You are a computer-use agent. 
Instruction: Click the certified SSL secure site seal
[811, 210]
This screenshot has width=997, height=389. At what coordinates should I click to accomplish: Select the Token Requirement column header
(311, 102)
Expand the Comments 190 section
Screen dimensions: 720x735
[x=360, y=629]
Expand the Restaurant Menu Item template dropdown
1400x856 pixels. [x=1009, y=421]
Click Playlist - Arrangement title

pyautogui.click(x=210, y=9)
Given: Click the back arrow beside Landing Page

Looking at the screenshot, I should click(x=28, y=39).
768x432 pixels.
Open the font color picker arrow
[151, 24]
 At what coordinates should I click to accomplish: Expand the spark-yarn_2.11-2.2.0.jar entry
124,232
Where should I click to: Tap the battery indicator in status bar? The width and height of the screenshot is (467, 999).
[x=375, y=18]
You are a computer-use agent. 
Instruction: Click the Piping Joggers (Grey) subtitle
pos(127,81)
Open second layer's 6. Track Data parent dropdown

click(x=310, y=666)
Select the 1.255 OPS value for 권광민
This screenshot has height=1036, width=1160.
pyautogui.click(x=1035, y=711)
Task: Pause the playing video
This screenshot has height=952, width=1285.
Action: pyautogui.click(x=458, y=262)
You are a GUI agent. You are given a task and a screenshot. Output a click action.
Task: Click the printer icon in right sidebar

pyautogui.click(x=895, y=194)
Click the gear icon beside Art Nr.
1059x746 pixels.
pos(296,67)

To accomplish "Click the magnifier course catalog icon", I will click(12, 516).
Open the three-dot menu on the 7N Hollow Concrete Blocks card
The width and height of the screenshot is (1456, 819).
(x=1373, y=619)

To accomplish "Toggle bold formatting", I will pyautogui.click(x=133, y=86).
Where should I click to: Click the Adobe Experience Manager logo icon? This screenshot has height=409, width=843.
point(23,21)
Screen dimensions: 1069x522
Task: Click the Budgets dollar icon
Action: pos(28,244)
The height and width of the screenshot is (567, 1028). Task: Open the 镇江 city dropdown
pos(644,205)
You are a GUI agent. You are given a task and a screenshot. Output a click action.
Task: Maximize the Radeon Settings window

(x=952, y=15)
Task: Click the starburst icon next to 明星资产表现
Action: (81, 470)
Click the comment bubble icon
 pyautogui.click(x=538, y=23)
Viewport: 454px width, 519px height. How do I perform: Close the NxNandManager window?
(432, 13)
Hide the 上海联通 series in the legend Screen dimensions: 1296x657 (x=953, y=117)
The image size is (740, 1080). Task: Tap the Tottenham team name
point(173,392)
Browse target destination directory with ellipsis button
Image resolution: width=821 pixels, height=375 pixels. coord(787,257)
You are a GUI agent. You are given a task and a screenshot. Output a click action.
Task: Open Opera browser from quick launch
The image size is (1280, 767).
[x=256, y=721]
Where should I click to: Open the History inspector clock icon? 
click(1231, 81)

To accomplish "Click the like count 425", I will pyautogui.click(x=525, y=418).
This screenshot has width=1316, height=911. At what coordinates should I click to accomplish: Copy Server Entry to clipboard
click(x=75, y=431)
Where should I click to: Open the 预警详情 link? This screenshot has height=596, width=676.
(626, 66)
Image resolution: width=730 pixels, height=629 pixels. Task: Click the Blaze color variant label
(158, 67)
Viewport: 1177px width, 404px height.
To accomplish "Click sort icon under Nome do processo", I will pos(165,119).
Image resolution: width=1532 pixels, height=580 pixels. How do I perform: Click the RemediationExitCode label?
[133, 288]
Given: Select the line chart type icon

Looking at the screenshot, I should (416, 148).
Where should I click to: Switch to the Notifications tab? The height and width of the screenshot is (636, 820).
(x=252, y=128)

### PROBLEM DETAILS
Copy out everything from the line containing "Image resolution: width=730" down to the end of the records, word for word and in the same order.

### CORRECT OUTPUT
Image resolution: width=730 pixels, height=629 pixels. Task: Click the Blaze color variant label
(158, 67)
Viewport: 1177px width, 404px height.
To accomplish "Click sort icon under Nome do processo", I will pos(165,119).
Image resolution: width=1532 pixels, height=580 pixels. How do I perform: Click the RemediationExitCode label?
[133, 288]
Given: Select the line chart type icon

Looking at the screenshot, I should (416, 148).
Where should I click to: Switch to the Notifications tab? The height and width of the screenshot is (636, 820).
(x=252, y=128)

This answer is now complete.